▸ Task goal: Can you reproduce, with no changes, the lines of the listing beginning at the one containing "Open Dashboard in the sidebar" and continuing through the one containing "Click the Q1"?

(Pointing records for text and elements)

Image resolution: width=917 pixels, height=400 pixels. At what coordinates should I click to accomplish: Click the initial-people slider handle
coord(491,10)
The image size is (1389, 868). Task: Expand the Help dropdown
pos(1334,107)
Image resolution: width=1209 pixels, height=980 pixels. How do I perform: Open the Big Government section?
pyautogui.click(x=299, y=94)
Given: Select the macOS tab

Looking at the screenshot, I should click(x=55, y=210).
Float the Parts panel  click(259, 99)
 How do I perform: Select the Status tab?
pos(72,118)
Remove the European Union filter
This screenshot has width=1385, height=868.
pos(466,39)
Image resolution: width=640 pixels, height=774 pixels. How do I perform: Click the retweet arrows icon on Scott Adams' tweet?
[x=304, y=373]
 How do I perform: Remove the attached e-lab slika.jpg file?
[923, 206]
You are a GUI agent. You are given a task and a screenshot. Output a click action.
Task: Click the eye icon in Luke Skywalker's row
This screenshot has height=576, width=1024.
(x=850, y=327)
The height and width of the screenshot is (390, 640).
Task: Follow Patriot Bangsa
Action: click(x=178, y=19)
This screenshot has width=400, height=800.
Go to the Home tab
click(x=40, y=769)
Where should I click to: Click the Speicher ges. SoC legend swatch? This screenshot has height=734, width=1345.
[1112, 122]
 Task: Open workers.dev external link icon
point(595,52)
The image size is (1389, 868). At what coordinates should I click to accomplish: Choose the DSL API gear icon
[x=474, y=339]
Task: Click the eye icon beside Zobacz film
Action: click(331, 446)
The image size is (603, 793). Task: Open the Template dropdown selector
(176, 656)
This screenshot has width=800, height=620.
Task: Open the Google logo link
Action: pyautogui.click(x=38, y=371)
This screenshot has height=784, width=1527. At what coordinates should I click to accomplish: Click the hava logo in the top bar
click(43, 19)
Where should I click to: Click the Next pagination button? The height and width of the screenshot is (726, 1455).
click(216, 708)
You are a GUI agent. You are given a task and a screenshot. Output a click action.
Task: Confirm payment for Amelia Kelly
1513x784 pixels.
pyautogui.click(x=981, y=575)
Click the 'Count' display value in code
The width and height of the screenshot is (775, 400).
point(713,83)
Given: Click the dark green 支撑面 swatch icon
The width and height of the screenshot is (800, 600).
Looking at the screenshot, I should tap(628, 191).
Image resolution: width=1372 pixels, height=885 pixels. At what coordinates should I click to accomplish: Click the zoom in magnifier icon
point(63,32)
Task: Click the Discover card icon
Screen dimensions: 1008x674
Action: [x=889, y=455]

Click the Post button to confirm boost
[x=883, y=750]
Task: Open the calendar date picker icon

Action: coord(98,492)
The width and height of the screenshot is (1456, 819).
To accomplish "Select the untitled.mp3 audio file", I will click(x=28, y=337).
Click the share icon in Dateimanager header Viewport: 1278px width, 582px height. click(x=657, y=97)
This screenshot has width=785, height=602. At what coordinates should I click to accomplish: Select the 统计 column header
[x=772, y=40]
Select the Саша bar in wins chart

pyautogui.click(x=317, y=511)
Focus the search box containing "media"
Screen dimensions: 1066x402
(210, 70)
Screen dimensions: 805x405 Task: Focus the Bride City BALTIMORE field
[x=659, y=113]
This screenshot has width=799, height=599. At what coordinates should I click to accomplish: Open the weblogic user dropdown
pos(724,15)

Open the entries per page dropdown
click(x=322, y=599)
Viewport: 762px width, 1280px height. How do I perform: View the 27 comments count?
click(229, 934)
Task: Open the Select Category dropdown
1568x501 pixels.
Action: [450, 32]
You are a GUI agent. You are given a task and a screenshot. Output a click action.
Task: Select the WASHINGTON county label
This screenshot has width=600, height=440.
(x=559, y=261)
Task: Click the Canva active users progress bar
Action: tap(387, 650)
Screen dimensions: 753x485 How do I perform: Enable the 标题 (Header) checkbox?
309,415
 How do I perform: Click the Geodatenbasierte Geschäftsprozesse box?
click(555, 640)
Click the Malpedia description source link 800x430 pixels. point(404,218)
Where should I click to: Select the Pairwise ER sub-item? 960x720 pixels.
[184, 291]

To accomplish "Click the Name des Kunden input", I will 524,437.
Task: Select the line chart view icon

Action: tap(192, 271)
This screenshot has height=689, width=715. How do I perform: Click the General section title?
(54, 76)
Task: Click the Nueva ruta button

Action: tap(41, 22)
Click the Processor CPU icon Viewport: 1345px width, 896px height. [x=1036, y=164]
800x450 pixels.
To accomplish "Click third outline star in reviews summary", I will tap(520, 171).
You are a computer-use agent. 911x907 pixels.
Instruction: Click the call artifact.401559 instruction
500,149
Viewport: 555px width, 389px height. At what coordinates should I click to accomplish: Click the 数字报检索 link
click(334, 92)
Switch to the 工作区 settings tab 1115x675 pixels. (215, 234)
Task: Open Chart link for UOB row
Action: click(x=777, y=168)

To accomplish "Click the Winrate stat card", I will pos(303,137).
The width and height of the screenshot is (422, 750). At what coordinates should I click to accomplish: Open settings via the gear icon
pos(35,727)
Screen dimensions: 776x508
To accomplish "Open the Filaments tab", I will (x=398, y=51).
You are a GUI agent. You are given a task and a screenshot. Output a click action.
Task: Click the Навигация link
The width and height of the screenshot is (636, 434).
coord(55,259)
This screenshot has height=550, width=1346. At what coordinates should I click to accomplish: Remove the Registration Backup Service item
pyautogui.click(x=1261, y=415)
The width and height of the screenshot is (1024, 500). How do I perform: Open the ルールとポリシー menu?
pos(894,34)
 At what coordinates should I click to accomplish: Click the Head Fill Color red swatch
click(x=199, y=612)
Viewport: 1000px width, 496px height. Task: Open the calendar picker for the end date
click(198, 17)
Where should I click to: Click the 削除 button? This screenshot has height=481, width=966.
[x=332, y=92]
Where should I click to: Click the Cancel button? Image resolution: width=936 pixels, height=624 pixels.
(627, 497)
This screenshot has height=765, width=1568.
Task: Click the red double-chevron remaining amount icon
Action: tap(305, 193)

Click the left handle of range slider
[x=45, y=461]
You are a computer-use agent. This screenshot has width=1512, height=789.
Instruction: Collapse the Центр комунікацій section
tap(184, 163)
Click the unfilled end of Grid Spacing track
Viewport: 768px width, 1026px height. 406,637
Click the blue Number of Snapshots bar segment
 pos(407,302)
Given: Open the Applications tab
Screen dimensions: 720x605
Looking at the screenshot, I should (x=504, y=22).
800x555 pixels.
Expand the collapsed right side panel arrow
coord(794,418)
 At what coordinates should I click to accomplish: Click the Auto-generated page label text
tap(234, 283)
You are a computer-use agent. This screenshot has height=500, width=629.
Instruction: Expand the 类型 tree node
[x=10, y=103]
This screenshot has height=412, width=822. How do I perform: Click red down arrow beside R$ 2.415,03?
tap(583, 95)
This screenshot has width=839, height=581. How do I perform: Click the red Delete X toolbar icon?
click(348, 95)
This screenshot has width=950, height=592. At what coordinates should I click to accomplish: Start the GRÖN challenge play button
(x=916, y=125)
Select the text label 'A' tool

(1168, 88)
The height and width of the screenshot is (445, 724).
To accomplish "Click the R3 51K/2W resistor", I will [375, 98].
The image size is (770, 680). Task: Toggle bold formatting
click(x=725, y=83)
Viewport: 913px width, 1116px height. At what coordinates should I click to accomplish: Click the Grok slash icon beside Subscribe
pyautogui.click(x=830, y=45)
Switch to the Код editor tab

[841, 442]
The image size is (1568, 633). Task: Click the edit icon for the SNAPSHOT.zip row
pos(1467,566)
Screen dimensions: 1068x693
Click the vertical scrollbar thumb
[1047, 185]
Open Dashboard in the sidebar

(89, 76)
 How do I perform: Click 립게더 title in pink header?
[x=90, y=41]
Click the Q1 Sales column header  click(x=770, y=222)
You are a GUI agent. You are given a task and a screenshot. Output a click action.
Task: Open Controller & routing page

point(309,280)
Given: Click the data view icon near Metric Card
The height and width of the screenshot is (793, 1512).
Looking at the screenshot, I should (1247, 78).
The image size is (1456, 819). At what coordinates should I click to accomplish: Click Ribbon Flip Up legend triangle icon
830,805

▸ Output for this task:
Open Dashboard in the sidebar

(89, 76)
 How do I perform: Click 립게더 title in pink header?
[x=90, y=41]
Click the Q1 Sales column header  click(x=770, y=222)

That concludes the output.